Me apetecía verdaderamente hacer una novela positiva, que se centrase en el lado más amable del ser humano. Porque existen personas buenas, muy buenas, personas con una sensibilidad especial y yo quería ponerme en la piel de una de ellas.
Begoña, profesora de literatura y compañera de trabajo, siempre me animaba a escribir desde las entrañas y en esta novela he tenido claro, por primera vez, que quería que fuese así.
Mi mujer es una excelente repostera y una noche, tras acabar de cenar, mientras quitaba la mesa, el relámpago de una idea cruzó mi cabeza y esa idea no era ni más ni menos que “El viejo cocinero”, la entrañable historia de una hermosa amistad entre dos seres -opuestos en casi todo- entre una adolescente de 14 años, con una sensibilidad y una cultura muy especiales, y un anciano de 82 años, cocinero de profesión, triste y abatido tras la reciente muerte de su esposa.

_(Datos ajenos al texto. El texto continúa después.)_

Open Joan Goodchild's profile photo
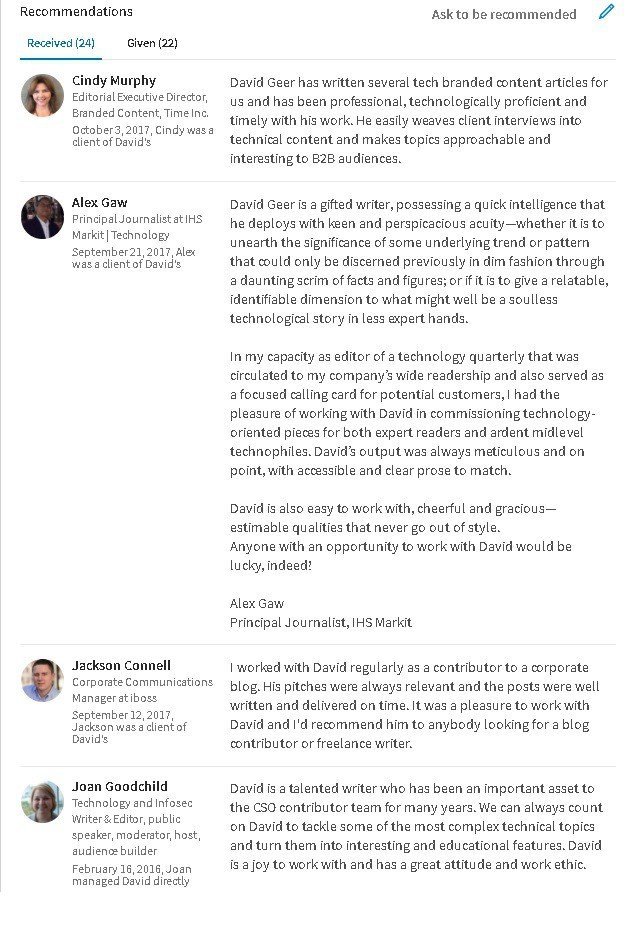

Esta historia fue tomando cuerpo noche tras noche, cuando antes de ir a dormir, contaba a mis hijos un cachito de ella que, en ese momento, iba surgiendo en mi cabeza (aunque las líneas generales ya las tenía grabadas a fuego en mi interior). Resultó un cuento de buenas noches que se extendió algo más de un mes y medio y Cécile y Marcel pasaron a formar parte de nuestra familia.

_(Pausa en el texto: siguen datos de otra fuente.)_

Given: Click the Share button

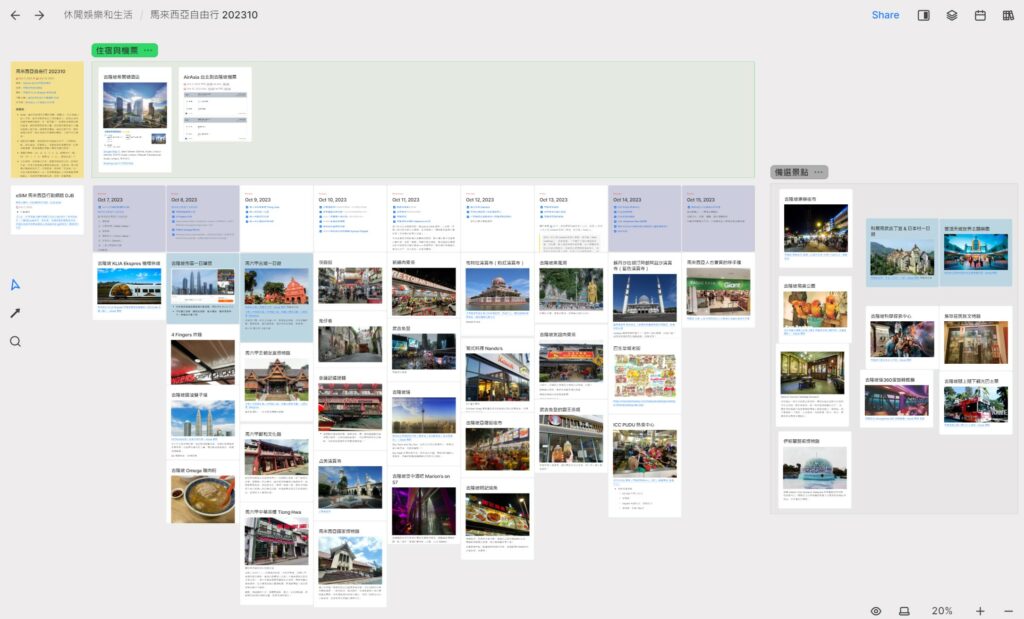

Luego llegó el tiempo de pulir las ideas, de documentarse y de ponerse a escribir… pero ese momento no acababa de llegar: el pánico del artista ante el papel en blanco. Hasta que un buen día, en una gigantesca y perfectamente abastecida papelería, Fernando, mi hijo mayor (10 años), me obligó a comprar un precioso cuaderno -con una cubierta en cartoné de una belleza extraordinaria- donde poco después empezaría a escribir la historia de Marcel y de Cécile: “Papá, cómprala y empieza ya de una vez a escribir tu novela”. Y yo, como padre obediente que soy, le hice caso.